Friday, September 5, 2014

For Husted a very busy week

It's been a busy week for Secretary of State Jon Husted.  While he was attending to his re-election campaign,  he also had to rule on a Summit County Board of Elections matter and then suffer a setback by a Federal judge on his  controversial election reforms.

To no one's surprise, he informed the county board that he would step aside from a request from Democrats that he investigate a board worker's use of her cellphone to post many times on Facebook as a sort of personal phone bank while she was on the job - a big-time  no-no.

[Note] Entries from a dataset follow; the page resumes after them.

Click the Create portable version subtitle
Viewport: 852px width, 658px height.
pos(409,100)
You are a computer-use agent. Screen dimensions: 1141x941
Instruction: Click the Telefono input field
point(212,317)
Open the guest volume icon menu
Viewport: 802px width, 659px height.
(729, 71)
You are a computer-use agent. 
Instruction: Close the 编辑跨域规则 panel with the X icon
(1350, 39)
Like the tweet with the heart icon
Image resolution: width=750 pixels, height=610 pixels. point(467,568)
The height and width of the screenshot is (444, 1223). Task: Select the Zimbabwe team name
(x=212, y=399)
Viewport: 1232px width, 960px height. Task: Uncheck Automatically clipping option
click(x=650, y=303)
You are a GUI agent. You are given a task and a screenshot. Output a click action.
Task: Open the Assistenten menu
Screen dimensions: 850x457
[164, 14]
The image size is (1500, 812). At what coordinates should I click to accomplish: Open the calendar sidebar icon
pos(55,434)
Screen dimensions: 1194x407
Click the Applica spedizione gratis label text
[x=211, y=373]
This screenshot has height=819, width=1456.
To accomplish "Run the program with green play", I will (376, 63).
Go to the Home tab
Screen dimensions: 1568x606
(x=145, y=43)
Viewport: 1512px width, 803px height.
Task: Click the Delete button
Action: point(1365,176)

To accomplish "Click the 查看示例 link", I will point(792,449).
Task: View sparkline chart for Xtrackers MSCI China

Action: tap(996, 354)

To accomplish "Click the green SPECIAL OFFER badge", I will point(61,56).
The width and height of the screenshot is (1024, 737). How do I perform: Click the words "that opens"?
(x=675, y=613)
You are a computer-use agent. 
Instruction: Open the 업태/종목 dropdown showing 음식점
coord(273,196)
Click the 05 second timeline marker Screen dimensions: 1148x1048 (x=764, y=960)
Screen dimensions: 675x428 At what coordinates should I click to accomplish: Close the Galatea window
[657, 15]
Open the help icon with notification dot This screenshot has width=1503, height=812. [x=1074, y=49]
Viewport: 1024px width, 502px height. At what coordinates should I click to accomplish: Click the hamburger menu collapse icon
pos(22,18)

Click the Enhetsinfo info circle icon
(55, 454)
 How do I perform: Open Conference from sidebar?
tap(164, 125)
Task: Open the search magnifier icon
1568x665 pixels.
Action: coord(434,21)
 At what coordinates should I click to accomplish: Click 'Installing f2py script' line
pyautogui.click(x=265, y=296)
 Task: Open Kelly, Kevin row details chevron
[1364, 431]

Husted called upon the board to settle the issue in a "bipartisan fashion".  He said what?
Bipartisan?  It is  beyond acceptable naivete to use that standard of civilized behavior for a gathering of  board officials with English-speaking accents.  Six years ago, former Secretary of State Jennifer Brunner, a Democrat, even unceremoniously removed board member Alex Arshinkoff,  the county Republican chairman, from his hallowed chair for being disruptive.  (He has since returned under Husted.)

There's more.  Husted's decision to cut and run had a deeper context:  the  worker in question is Cecilia Robart, the wife of former Cuyahoga Falls mayor Don Robart,   the fellow who   had a brief stay on Husted's office payroll as a liaison in northern Ohio - brief because of the stuff that later was found on his office computer after he left office. Yep, pornography.  That damned Internet can be a career killer.

In that instance, Husted acted promptly in an election year by removing Don Robart from his ranks.

When you connect the dots, you can't make these things up.

Arshinkoff's solution to the latest hometown guyser   was to call for a probe of everybody's  cellphones, which , of course, eliminated any further thoughts of bipartisanship.

* * * * *

We assume the alarm button in Husted's office ran overtime when U.S. District Judge Peter C. Economus in Columbus declared Husted's restictrive voter plan was unconstitutional and ordered him to restore all of the cuts in voting hours.

The secretary's deal was gilded with Republican repeatedly expressed concerns that voters were cheating like hell when they went to  the polls.  Voter fraud? All  subsequent studies revealed  no such thing and merely raised serious concerns that minorities were being targeted, which indeed they were.

1 comment:

Anonymous said...

You'd think Hustead would have gotten it by now. In 2012 Judge Economus ruled in favor of a lawsuit brought by the Democratic Party against Husted's restriction of voting three days before the election. Hustead told all Ohio counties to stop the early voting anyway because he'd appeal the ruling, and Economus ordered him to personally appear in court. Husted immediately rescinded his order to the counties and apologized to the court. In June of this year Economus ruled on the merits of the suit, striking down the elimination of early voting as unconstitutional.